**Stated goal**.
Continue the baseball passage about Pagán being chosen to bat instead of Dylan Bundy, starting right after its final sentence.

# START OF Extract to read

With Twins bench coach Jayce Tingler having managed Pagán in San Diego last year, and with Pagán having been a two-way player in college at Division II Belmont Abbey, Pagán ended up being the choice in the spur of the moment -- not that one of his teammates was thrilled about it.
“Dylan Bundy was mad because he wanted to put a helmet on and go hit and potentially go in the field,” Baldelli said. “But Pagán’s done it before in his life, a whole bunch. That made it easier. We need to pick someone, and there’s no ideal way to do it.”
"Yeah, I was kind of [hurt] about it,” Bundy said, pointing out a reason why he feels like he’s best suited for the gig.
“I'm a switch-hitter!” Bundy said. “Righty, lefty, I'm in there.”
Bundy said he has continued to plead his case with the coaching staff to keep him in mind if a situation like that ever comes up again -- though he acknowledged it’s not likely -- and he said that Pagán got to show off a little bit after the game by wearing his batting helmet around the clubhouse.

# END OF Extract to read
# START OF Dataset excerpts

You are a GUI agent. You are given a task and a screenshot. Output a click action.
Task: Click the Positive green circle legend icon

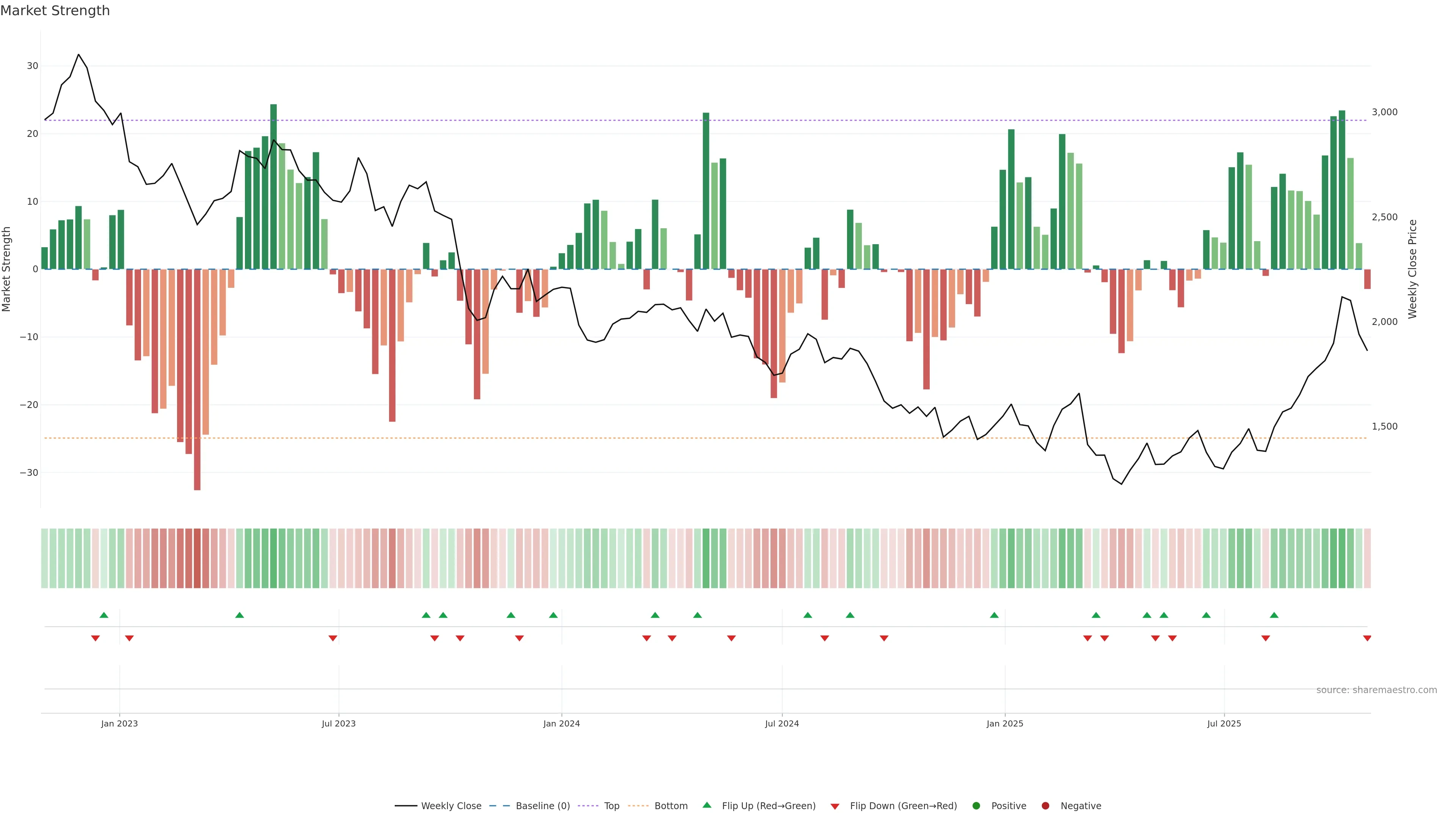(x=976, y=805)
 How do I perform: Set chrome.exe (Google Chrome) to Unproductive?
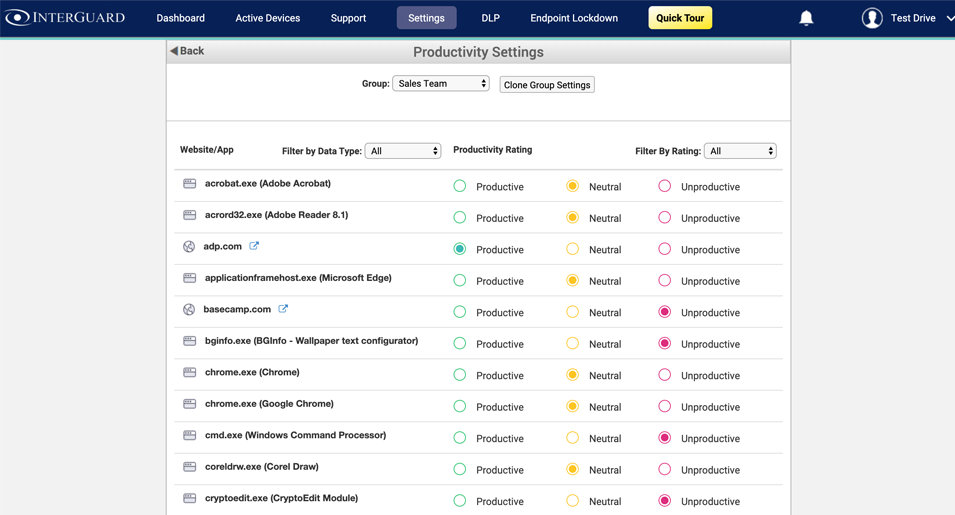pyautogui.click(x=664, y=407)
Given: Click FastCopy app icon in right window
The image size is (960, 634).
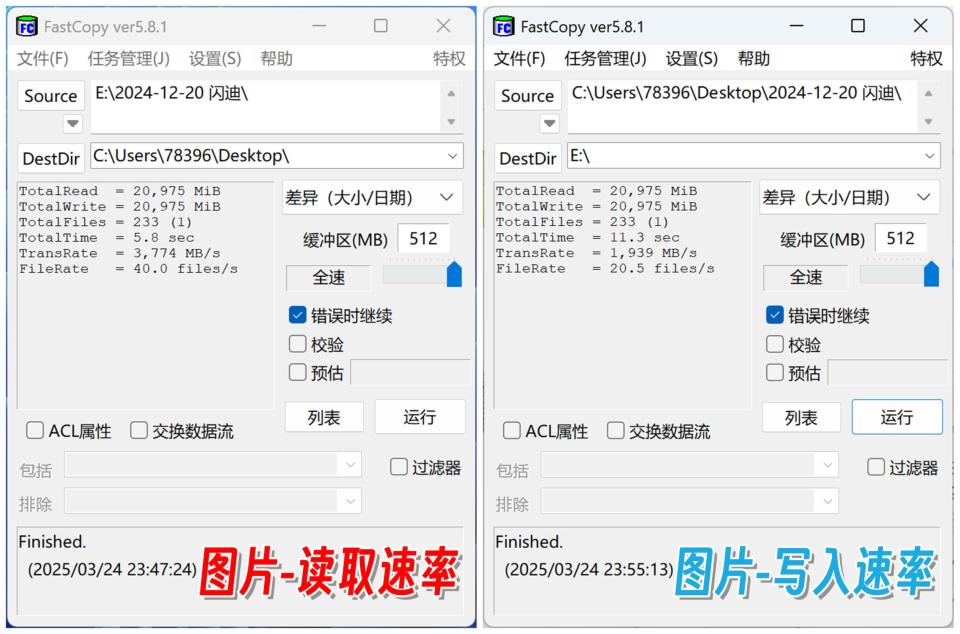Looking at the screenshot, I should click(x=504, y=26).
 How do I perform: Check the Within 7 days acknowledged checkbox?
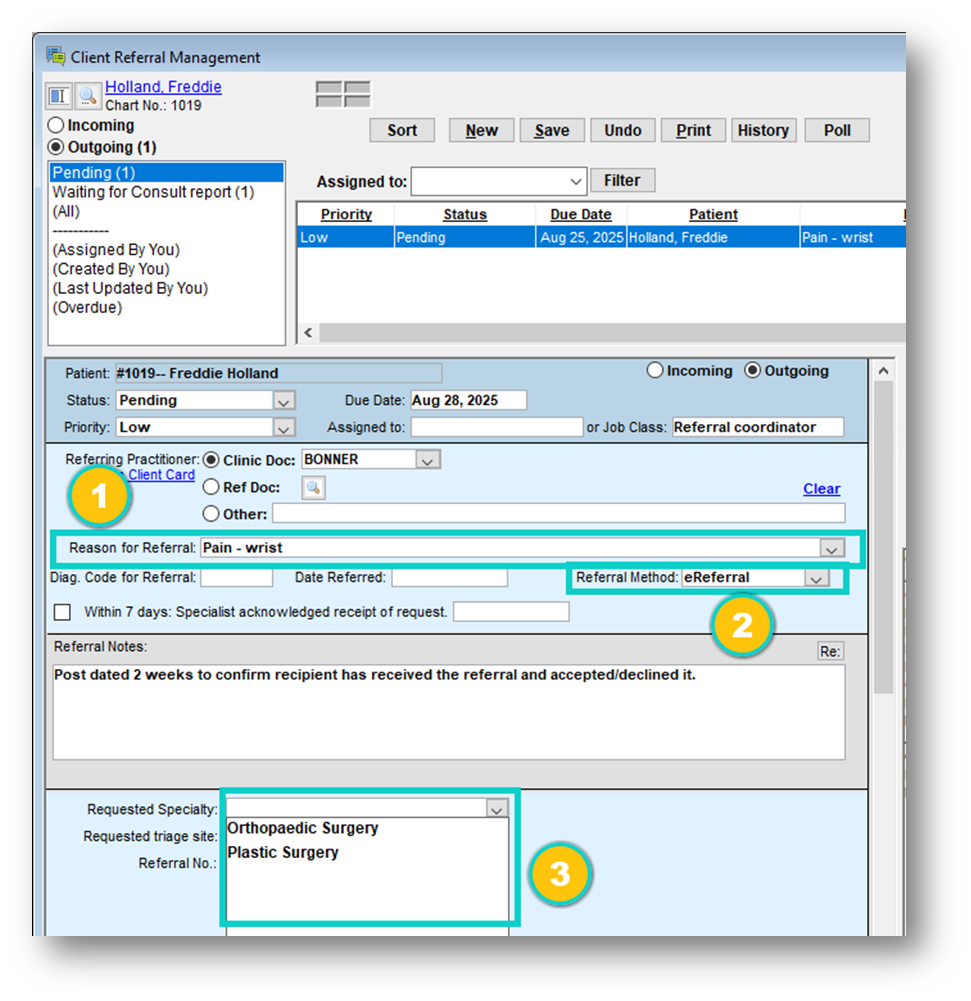pyautogui.click(x=63, y=611)
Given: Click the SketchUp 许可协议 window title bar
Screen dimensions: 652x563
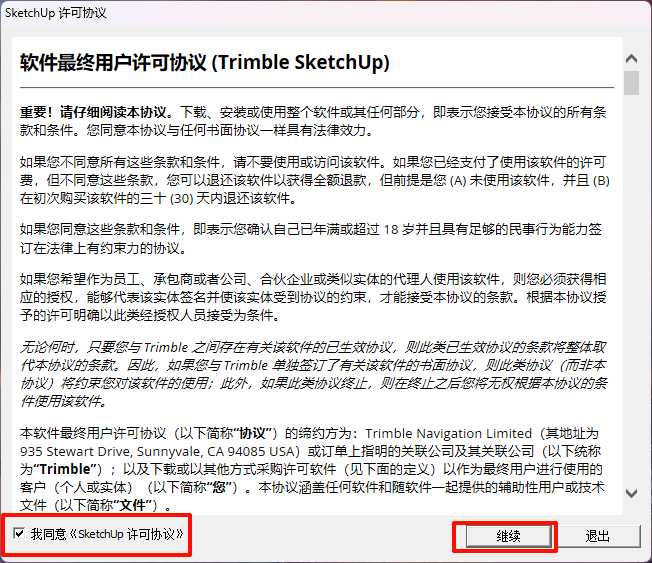Looking at the screenshot, I should pos(326,13).
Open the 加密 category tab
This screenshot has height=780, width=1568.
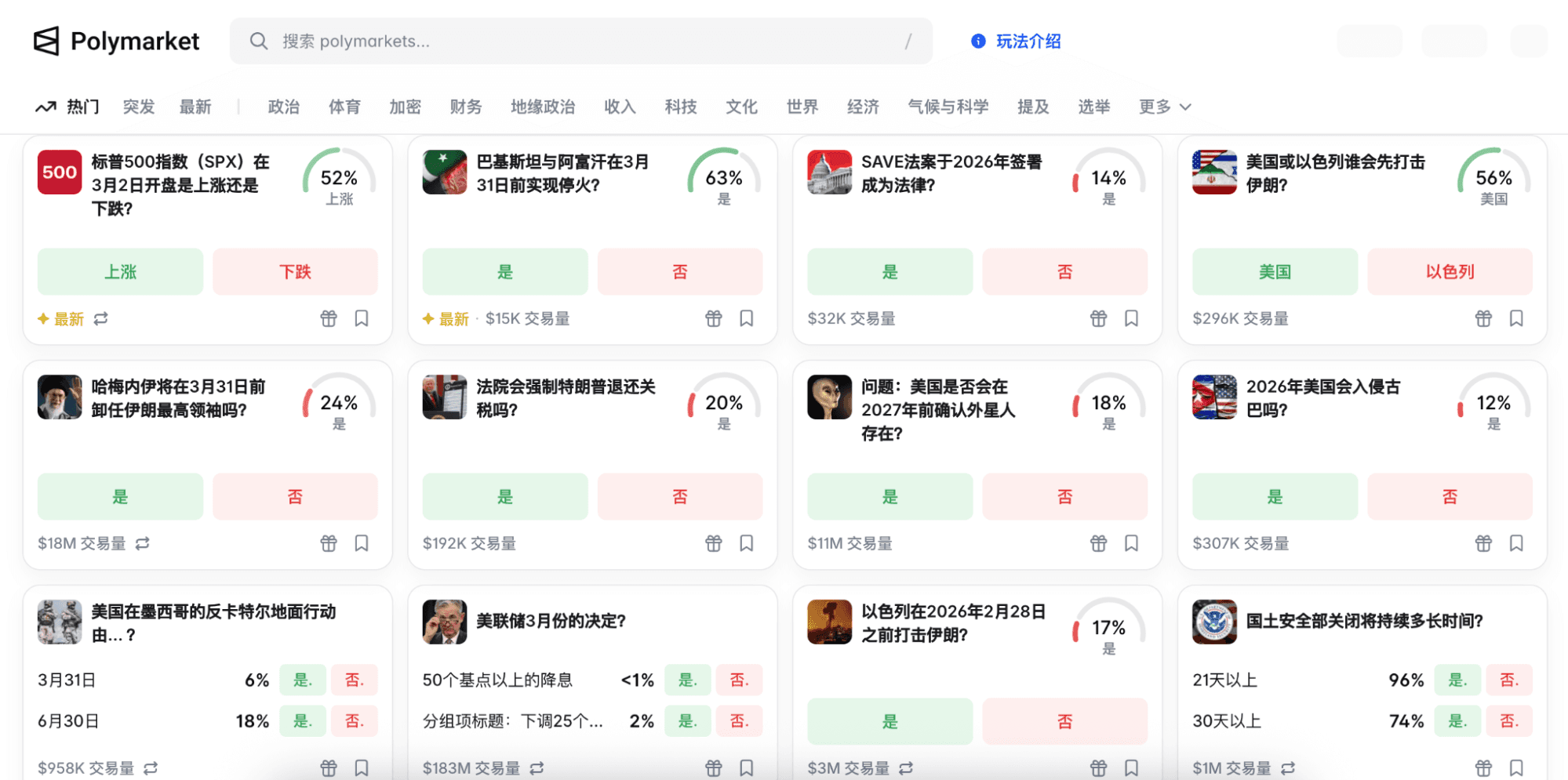(405, 107)
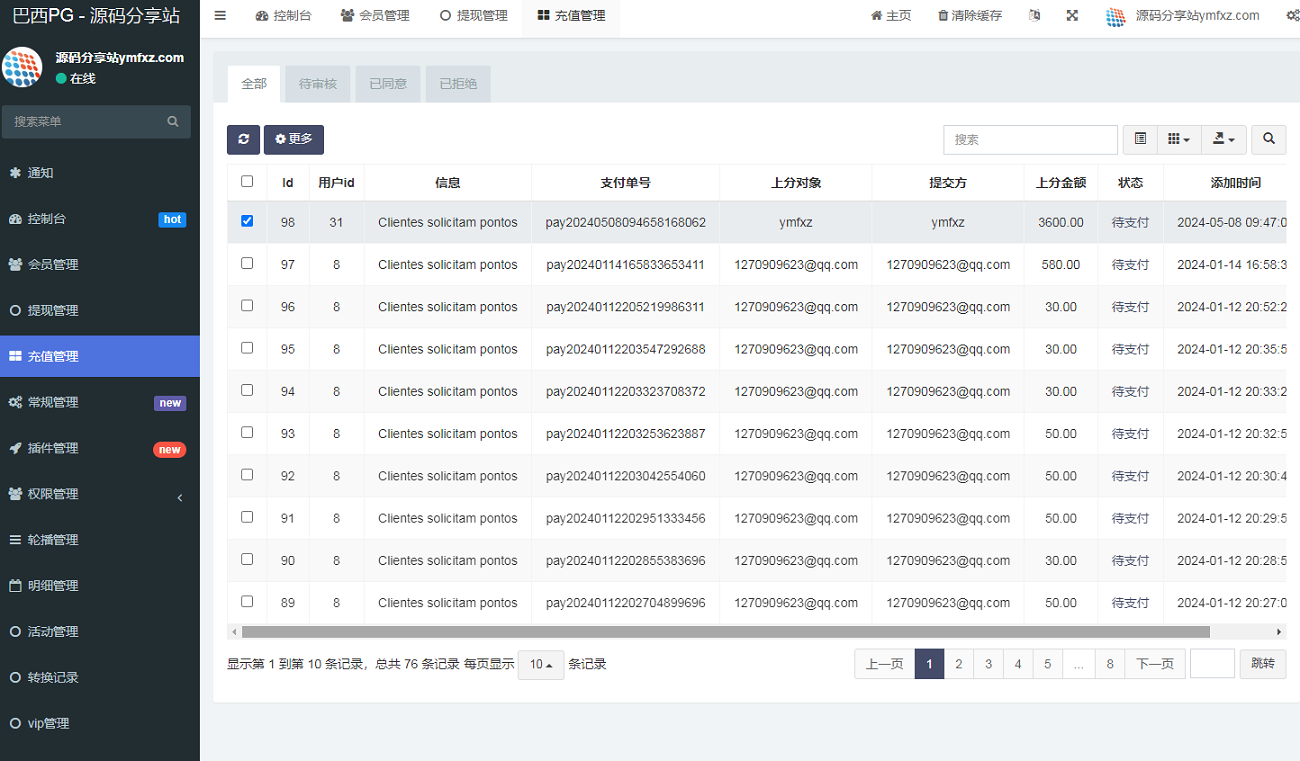
Task: Open the export data dropdown
Action: click(1223, 140)
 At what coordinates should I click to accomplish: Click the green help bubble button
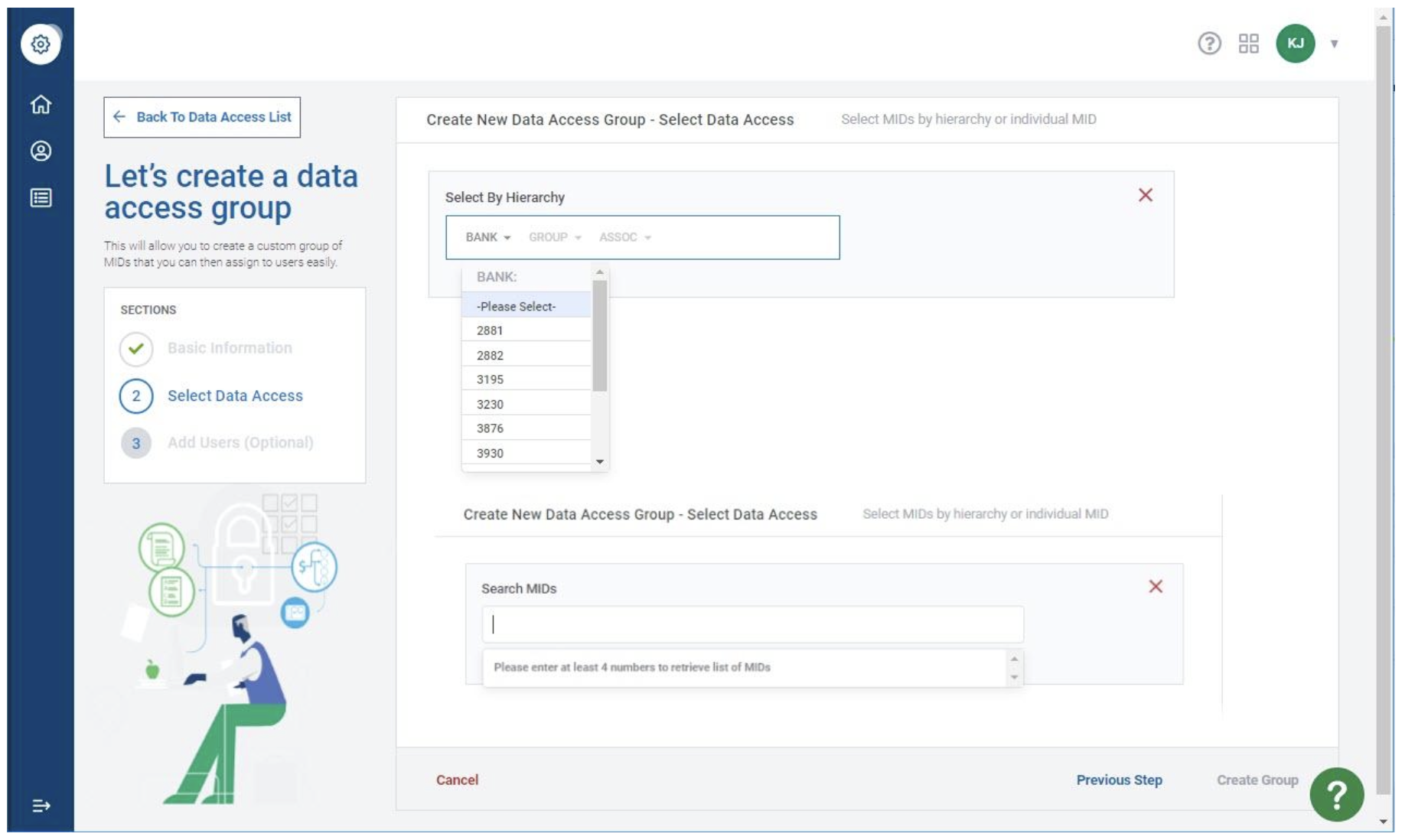tap(1336, 795)
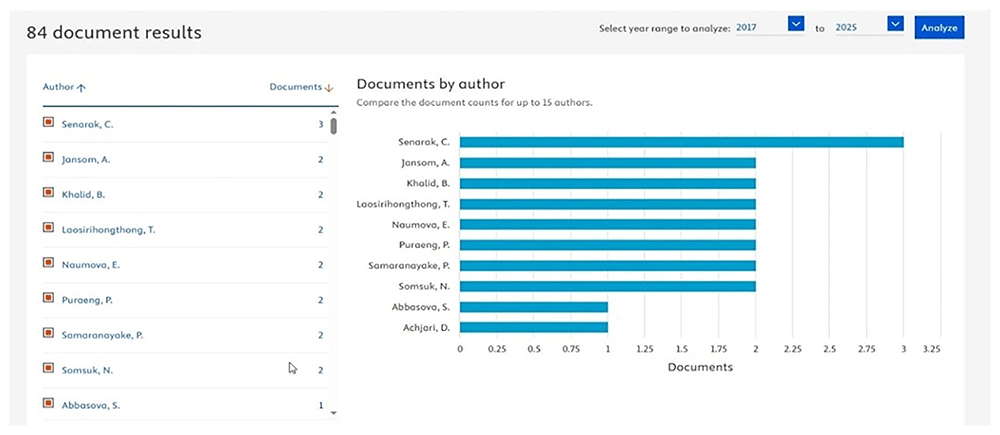Open the end year 2025 dropdown
Image resolution: width=1000 pixels, height=435 pixels.
(x=895, y=24)
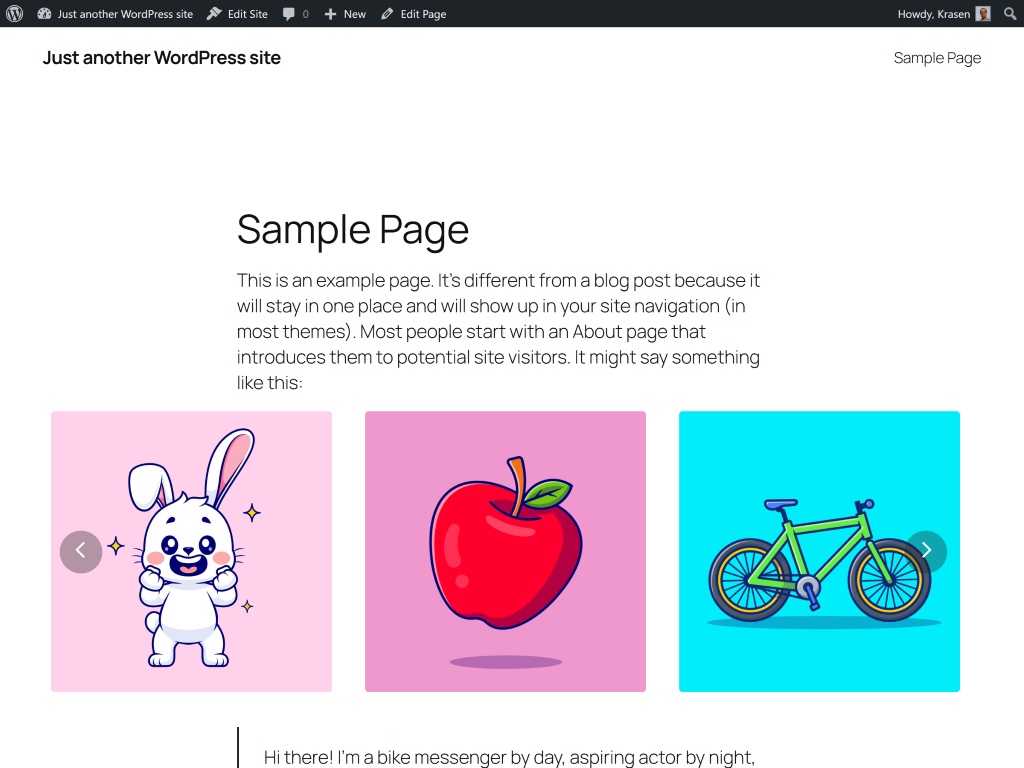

# END OF Dataset excerpts

**Answer to this exercise**.
It seems that Bundy’s the only one who’s really pushing for the opportunity, though.
“I told them the only thing is that, if they want me to go up there and put up a bunt, I'm their guy,” said Sonny Gray, who has 14 career hits, including a triple, but was ineligible last Saturday because he’d started the game. “But if they want somebody to go up there and try to get a hit, I said they're probably better off going somewhere else in that situation.”
“Not for me,” said Tyler Mahle, who actually has been used as a pinch-hitter and pinch-runner in the past. “Some guys might get off on that, but I couldn't care less. They call me to go out and do my job. It's nothing to brag about, I don't think.”
In any case, this didn’t even end up mattering because the Twins walked it off in the bottom of the 10th -- and though Pagán gets the distinction of, at least theoretically, having been the pitcher the Twins would have turned to in that situation, Gray doesn’t think that’s quite enough for bragging rights.
"Nah,” Gray said. “He didn't hit."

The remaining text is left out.